• _EXERCISE_: Convert the listing below into a Markdown table with the columns "No." and "Entry": number each line in order and place its text beside that number. Leave out blank lines and the pictures.

• _DATASET EXCERPTS_:
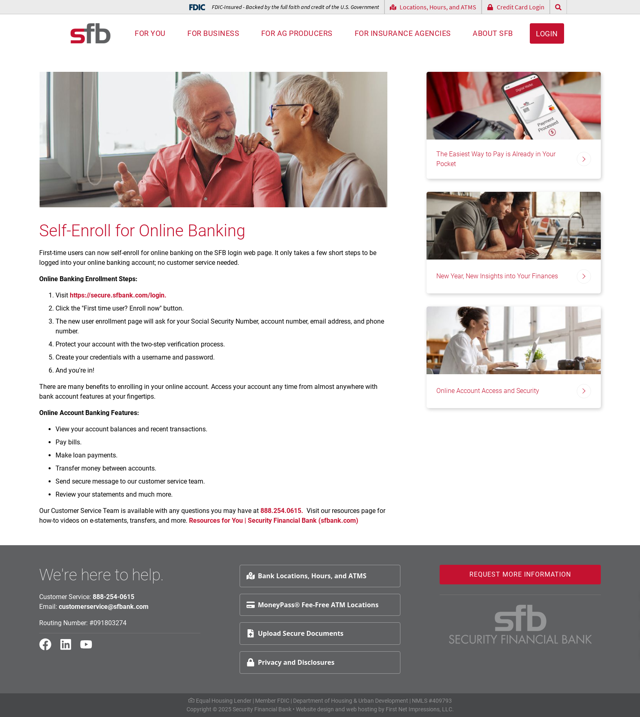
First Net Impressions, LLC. (420, 709)
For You (150, 33)
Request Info (609, 595)
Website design (315, 709)
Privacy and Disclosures (291, 662)
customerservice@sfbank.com (104, 606)
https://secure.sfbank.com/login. (118, 295)
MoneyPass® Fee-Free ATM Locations (313, 604)
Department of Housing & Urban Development (350, 700)
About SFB (493, 33)
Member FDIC (272, 700)
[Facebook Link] (48, 648)
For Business (213, 33)
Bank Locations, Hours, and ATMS (307, 575)
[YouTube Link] (89, 648)
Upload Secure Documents (295, 633)
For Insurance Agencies (403, 33)
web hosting (361, 709)
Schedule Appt (612, 614)
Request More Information (520, 574)
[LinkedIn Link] (69, 648)
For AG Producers (297, 33)
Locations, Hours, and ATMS (433, 7)
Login (547, 33)
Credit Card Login (515, 7)
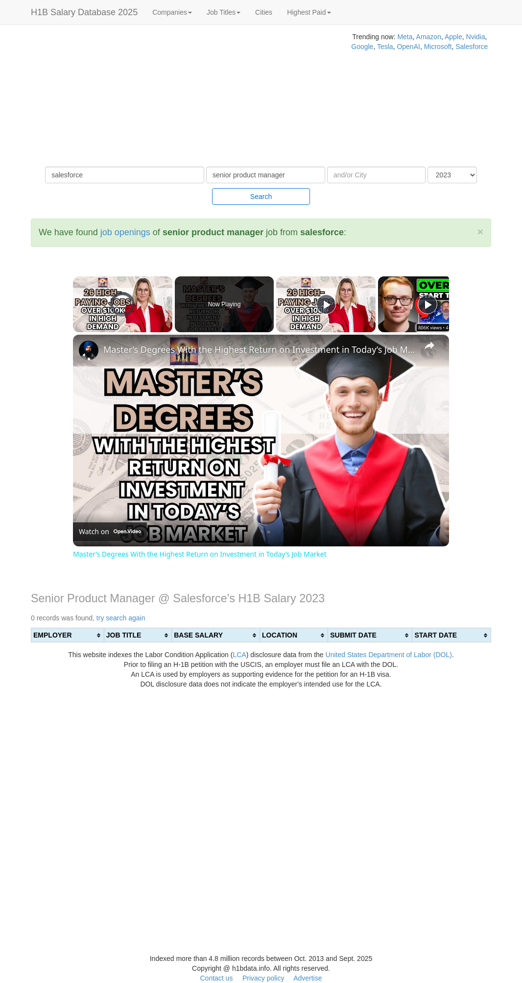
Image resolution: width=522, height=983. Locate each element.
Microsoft (438, 46)
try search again (120, 618)
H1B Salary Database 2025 (84, 12)
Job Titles (223, 12)
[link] (88, 350)
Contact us (216, 978)
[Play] (326, 304)
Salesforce (471, 46)
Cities (263, 12)
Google (362, 46)
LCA (239, 655)
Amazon (428, 37)
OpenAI (408, 46)
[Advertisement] (174, 98)
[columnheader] (67, 635)
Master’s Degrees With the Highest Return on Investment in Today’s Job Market (259, 349)
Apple (453, 37)
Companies (172, 12)
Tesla (385, 46)
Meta (404, 37)
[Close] (480, 231)
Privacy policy (263, 978)
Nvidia (475, 37)
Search (261, 196)
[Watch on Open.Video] (110, 531)
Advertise (307, 978)
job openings (125, 232)
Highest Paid (309, 12)
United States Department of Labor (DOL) (389, 655)
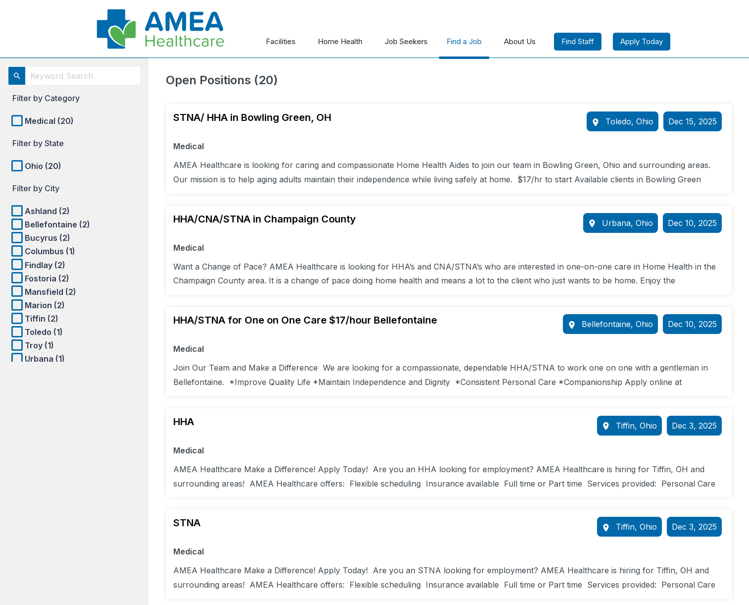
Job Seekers (406, 41)
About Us (520, 41)
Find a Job (464, 41)
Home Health (340, 41)
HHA (183, 422)
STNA (186, 523)
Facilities (281, 41)
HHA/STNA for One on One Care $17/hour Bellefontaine (305, 320)
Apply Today (641, 41)
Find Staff (577, 41)
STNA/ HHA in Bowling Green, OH (252, 117)
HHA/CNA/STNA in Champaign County (264, 219)
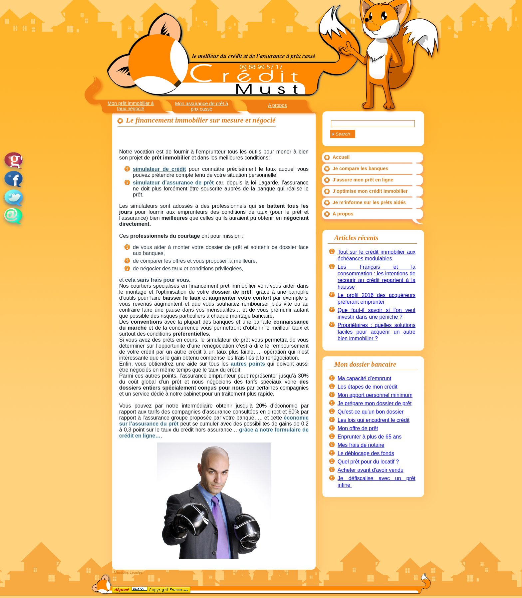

• _RESULT OF THE EXERCISE_:
| No. | Entry |
|---|---|
| 1 | First Net Impressions, LLC. (420, 709) |
| 2 | For You (150, 33) |
| 3 | Request Info (609, 595) |
| 4 | Website design (315, 709) |
| 5 | Privacy and Disclosures (291, 662) |
| 6 | customerservice@sfbank.com (104, 606) |
| 7 | https://secure.sfbank.com/login. (118, 295) |
| 8 | MoneyPass® Fee-Free ATM Locations (313, 604) |
| 9 | Department of Housing & Urban Development (350, 700) |
| 10 | About SFB (493, 33) |
| 11 | Member FDIC (272, 700) |
| 12 | [Facebook Link] (48, 648) |
| 13 | For Business (213, 33) |
| 14 | Bank Locations, Hours, and ATMS (307, 575) |
| 15 | [YouTube Link] (89, 648) |
| 16 | Upload Secure Documents (295, 633) |
| 17 | For Insurance Agencies (403, 33) |
| 18 | web hosting (361, 709) |
| 19 | Schedule Appt (612, 614) |
| 20 | Request More Information (520, 574) |
| 21 | [LinkedIn Link] (69, 648) |
| 22 | For AG Producers (297, 33) |
| 23 | Locations, Hours, and ATMS (433, 7) |
| 24 | Login (547, 33) |
| 25 | Credit Card Login (515, 7) |
| 26 | Image resolution: width=522, height=983. Locate each element. |
| 27 | Microsoft (438, 46) |
| 28 | try search again (120, 618) |
| 29 | H1B Salary Database 2025 (84, 12) |
| 30 | Job Titles (223, 12) |
| 31 | [link] (88, 350) |
| 32 | Contact us (216, 978) |
| 33 | [Play] (326, 304) |
| 34 | Salesforce (471, 46) |
| 35 | Cities (263, 12) |
| 36 | Google (362, 46) |
| 37 | LCA (239, 655) |
| 38 | Amazon (428, 37) |
| 39 | OpenAI (408, 46) |
| 40 | [Advertisement] (174, 98) |
| 41 | [columnheader] (67, 635) |
| 42 | Master’s Degrees With the Highest Return on Investment in Today’s Job Market (259, 349) |
| 43 | Apple (453, 37) |
| 44 | Companies (172, 12) |
| 45 | Tesla (385, 46) |
| 46 | Meta (404, 37) |
| 47 | [Close] (480, 231) |
| 48 | Privacy policy (263, 978) |
| 49 | Nvidia (475, 37) |
| 50 | Search (261, 196) |
| 51 | [Watch on Open.Video] (110, 531) |
| 52 | Advertise (307, 978) |
| 53 | job openings (125, 232) |
| 54 | Highest Paid (309, 12) |
| 55 | United States Department of Labor (DOL) (389, 655) |
| 56 | Job Seekers (406, 41) |
| 57 | About Us (520, 41) |
| 58 | Find a Job (464, 41) |
| 59 | Home Health (340, 41) |
| 60 | HHA (183, 422) |
| 61 | STNA (186, 523) |
| 62 | Facilities (281, 41) |
| 63 | HHA/STNA for One on One Care $17/hour Bellefontaine (305, 320) |
| 64 | Apply Today (641, 41) |
| 65 | Find Staff (577, 41) |
| 66 | STNA/ HHA in Bowling Green, OH (252, 117) |
| 67 | HHA/CNA/STNA in Champaign County (264, 219) |